Singapore, 31 January 2011 – The year ended with a bumper brood of babies at the Singapore Zoo with nearly 300 births and hatchings in 2010, which include endangered species like the cotton-top tamarin, pygmy hippopotamus and the Douc langur.

Considered one of the world’s top 25 most endangered primates and classified as critically-endangered by the International Union for Conservation of Nature (IUCN), the cotton-top tamarin is one of the few species that survives better in captivity than in the wild. Despite protection from the international laws, there are only about 2,000 adult cotton-top tamarins left in the wild in South America. Eleven cotton-top tamarins were born at the zoo last year. The park now has a thriving population of 30.

The Singapore Zoo also celebrated its sole pygmy hippopotamus birth for the year in October. This species is listed as endangered by the IUCN. Similar to the cotton-top tamarins, the survival of this reclusive mammal in captivity is higher than in the wild. With the latest addition, the Singapore Zoo now has four pygmy hippopotamus in its collection.

One of the most colourful primates, the Douc langur, known for its extremely striking appearance, is also considered endangered by IUCN. This species is endemic to Indochina and can be found in Lao, Vietnam and northern Cambodia. These primates suffer from intense levels of hunting for food and for use in traditional medicines. Destruction of its natural habitat is also a major threat to this species.

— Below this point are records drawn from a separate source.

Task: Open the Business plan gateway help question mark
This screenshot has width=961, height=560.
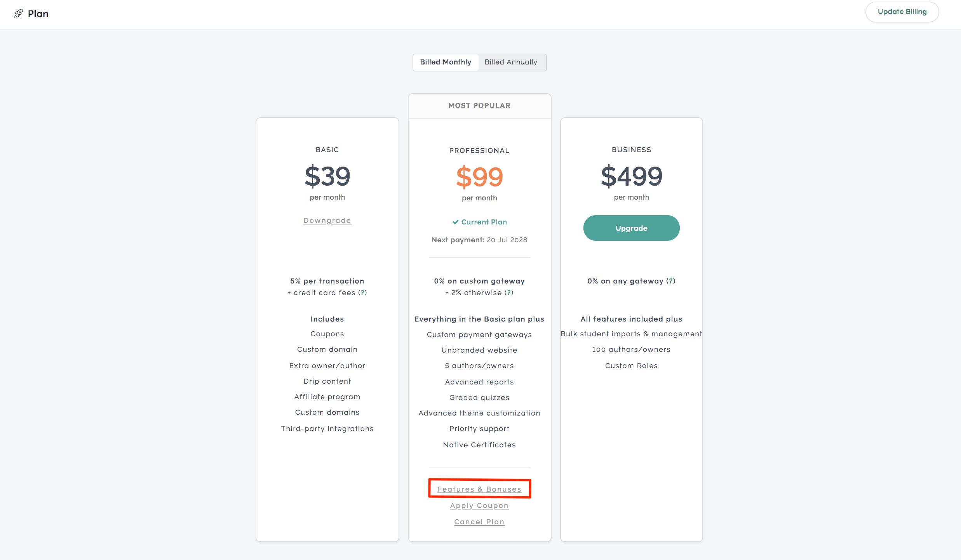Action: (671, 281)
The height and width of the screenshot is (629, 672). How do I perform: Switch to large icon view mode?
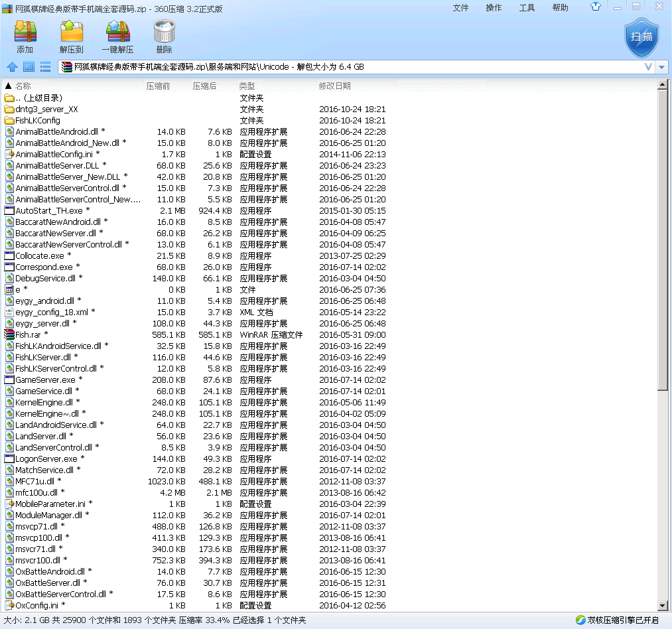[29, 67]
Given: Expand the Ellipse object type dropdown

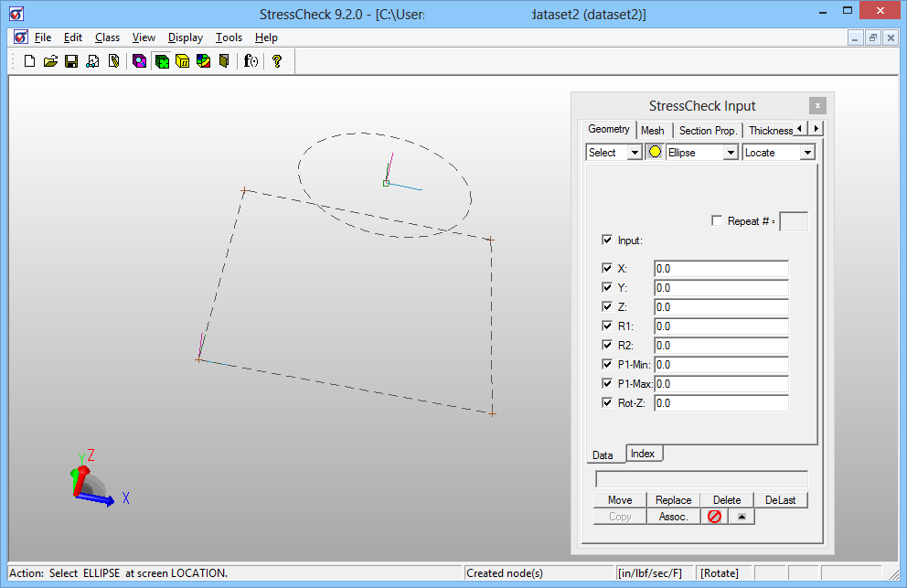Looking at the screenshot, I should [730, 153].
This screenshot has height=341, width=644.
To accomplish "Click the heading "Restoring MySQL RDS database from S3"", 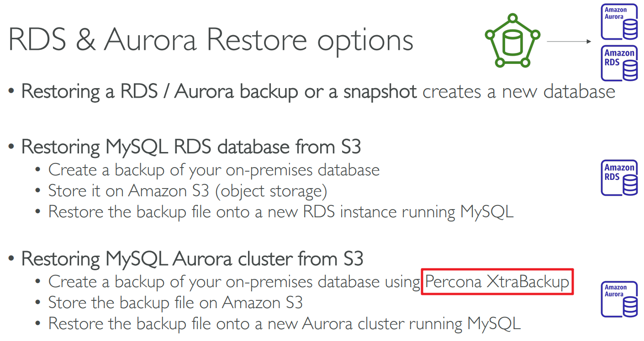I will coord(191,147).
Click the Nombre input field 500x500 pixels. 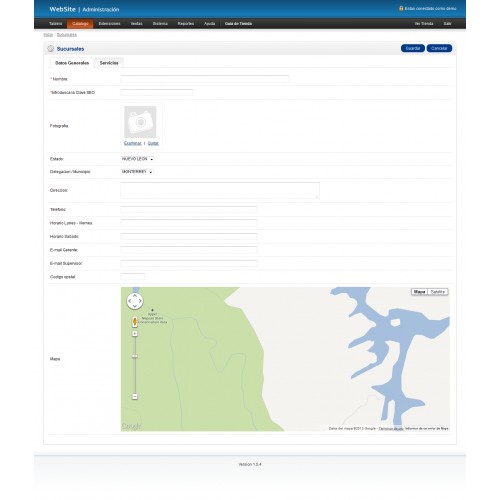(x=205, y=79)
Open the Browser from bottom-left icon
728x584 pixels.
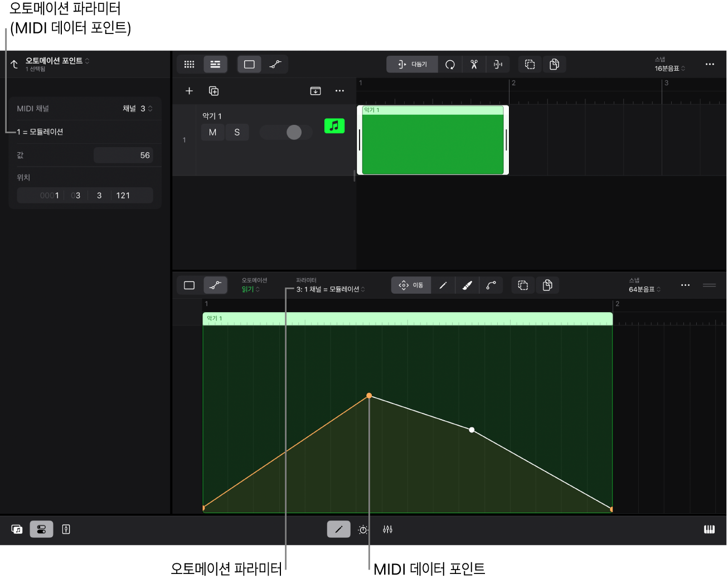coord(17,529)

Singapore Zoo saw four births last year and now has a population of 15.

Other animal babies welcomed in 2010 include the proboscis monkey, meerkat, manatee, spotted mousedeer, oriental small-clawed otter, Chinese stripe-necked turtle and Linne’s two-toed sloth, amongst the 44 species of births and hatchings.

“It has been very encouraging welcoming these newborns to our family of animals in the zoo, particularly those of an endangered status. WRS has enjoyed an abundant year of births and hatchings, and captive breeding is an important element of what we do for species conservation. With rising threats such as habitat loss, human encroachment and poaching, captive breeding programmes may be the only hope of saving some species for future generations,” said Mr Biswajit Guha, Director of Zoology at the Singapore Zoo.

The Singapore Zoo, operated by Wildlife Reserves Singapore (WRS) which also runs the award winning Night Safari, Jurong Bird Park and the upcoming river-themed park, the River Safari, has a number of conservation research initiatives such as the captive breeding of proboscis monkeys and study of their dietary requirements, as well as hormonal analyses to chart the oestrous cycles. It continues to work with other zoos and wildlife institutions around the world to facilitate animal exchanges to expand the captive gene pool and increase the population of endangered animal species.